My input is just the heads of the two branches,
in this example branchA=A3 and branchB=B5.
Based on such input I need to identify A1 and fetch everything between A1 and branchA, and ideally nothing more.
Alternatively, fetching a minimal set of commits that include A1, A2 and A3, and enough information to identify A1, can be interesting too.
Why? In a use case where I only need those commits ("what changed in branchA relative to branchB), fetching more than the necessary commits slows down my process. Take for example a large repository with thousands of commits, and feature branches with only a few commits. Fetching the entire history of branchA and branchB fetches a lot of commits I don't need, and takes a lot of time and network bandwidth.

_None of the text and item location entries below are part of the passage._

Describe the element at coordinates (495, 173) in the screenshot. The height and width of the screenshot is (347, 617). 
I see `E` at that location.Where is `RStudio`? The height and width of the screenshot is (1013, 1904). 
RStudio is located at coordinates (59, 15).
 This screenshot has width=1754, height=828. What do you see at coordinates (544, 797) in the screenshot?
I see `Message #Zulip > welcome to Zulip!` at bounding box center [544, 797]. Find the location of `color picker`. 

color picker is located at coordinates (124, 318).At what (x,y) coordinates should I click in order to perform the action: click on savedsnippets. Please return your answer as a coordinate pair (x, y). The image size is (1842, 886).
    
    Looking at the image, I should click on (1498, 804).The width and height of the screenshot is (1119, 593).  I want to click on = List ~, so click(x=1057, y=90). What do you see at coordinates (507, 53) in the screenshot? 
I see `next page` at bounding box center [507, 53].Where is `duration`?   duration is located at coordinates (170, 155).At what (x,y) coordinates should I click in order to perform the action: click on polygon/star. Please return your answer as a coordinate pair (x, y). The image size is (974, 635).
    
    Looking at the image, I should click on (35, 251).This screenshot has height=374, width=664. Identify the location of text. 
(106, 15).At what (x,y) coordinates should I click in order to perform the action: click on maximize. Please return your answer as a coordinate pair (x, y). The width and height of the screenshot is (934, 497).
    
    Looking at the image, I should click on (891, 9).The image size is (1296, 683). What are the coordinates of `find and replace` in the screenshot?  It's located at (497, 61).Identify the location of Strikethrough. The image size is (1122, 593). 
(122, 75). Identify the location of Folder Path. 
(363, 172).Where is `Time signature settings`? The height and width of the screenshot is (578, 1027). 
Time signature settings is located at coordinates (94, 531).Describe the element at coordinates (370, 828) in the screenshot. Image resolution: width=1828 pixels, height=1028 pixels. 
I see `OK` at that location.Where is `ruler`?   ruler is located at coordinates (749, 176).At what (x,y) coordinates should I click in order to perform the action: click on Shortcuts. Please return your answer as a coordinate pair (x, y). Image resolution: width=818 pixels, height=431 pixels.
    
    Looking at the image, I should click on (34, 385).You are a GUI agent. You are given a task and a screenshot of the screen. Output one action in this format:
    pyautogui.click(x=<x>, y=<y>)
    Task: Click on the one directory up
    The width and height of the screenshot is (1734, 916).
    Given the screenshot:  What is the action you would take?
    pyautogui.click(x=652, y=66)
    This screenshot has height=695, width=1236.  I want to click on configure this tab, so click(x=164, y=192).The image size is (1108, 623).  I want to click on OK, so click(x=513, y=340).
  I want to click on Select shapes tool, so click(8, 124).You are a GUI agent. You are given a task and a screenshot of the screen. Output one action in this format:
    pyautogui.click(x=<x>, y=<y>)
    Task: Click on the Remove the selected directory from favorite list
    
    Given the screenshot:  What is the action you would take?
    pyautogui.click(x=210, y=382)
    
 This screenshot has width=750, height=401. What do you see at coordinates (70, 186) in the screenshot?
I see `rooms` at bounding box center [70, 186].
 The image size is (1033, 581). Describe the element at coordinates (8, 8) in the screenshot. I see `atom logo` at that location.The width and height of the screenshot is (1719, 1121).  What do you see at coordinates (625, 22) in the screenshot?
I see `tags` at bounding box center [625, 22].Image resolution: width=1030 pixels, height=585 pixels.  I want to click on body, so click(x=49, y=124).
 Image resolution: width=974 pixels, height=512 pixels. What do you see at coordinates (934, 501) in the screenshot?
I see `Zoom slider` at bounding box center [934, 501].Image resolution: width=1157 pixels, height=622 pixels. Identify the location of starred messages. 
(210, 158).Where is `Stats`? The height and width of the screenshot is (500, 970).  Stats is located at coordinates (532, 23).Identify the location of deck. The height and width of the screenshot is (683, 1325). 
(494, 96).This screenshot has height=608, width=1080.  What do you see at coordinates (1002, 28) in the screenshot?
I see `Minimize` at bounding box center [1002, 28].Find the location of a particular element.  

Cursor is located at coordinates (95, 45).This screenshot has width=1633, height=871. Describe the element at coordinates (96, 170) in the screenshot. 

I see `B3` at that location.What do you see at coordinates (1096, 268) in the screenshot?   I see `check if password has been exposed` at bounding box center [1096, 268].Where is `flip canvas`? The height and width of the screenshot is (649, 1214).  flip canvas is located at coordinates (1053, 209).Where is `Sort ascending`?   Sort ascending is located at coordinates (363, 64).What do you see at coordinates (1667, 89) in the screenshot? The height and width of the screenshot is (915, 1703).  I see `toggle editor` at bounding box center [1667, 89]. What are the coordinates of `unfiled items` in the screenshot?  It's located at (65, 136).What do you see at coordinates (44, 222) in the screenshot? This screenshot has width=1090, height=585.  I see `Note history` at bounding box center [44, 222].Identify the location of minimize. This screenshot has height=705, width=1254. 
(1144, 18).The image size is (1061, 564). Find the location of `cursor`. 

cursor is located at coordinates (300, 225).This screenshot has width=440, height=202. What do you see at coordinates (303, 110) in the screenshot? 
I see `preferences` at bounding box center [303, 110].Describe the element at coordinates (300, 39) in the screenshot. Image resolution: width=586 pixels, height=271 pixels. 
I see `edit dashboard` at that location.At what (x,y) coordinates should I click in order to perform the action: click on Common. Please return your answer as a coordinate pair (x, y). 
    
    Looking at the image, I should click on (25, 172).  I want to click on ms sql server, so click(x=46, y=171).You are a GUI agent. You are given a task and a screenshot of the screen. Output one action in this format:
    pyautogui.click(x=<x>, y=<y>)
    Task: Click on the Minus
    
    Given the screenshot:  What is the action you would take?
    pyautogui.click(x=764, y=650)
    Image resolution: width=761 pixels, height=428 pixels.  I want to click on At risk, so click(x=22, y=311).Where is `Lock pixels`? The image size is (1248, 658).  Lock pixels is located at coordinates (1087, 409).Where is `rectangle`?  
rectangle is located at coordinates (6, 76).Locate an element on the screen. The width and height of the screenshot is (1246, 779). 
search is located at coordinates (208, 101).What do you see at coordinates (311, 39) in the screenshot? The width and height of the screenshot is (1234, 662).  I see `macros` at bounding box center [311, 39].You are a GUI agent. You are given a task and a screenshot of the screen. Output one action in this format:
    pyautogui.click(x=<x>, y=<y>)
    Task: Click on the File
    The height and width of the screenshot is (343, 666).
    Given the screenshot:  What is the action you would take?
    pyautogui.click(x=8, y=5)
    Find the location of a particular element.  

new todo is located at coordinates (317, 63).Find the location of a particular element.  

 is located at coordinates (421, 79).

I came up with an ugly hack that avoids fetching the full history, by starting from shallow clones, and incrementally fetching more and more until a common commit is found:
git clone --depth 1 "$repo" --branch "$branchA" shallow
cd shallow
for ((depth = 8; depth <= 1024; depth *= 2)); do
echo "trying depth $depth ..."
git fetch --depth $depth
git fetch --depth $depth origin "$branchB:$branchB"
lastrev=$(git rev-list --reverse "$branchB" | head -n1)
if git merge-base --is-ancestor "$lastrev" HEAD; then
echo "found with depth=$depth"
break
fi
done
This works for my use case: it fetches a large enough subset of commits to identify A1 and include commits until the head of branchA, and it's faster than fetching the complete history of the two branches.
Is there a better way than this? I'm looking for a pure Git solution, but if the GitHub API has something to make this faster and easier, that can be interesting too.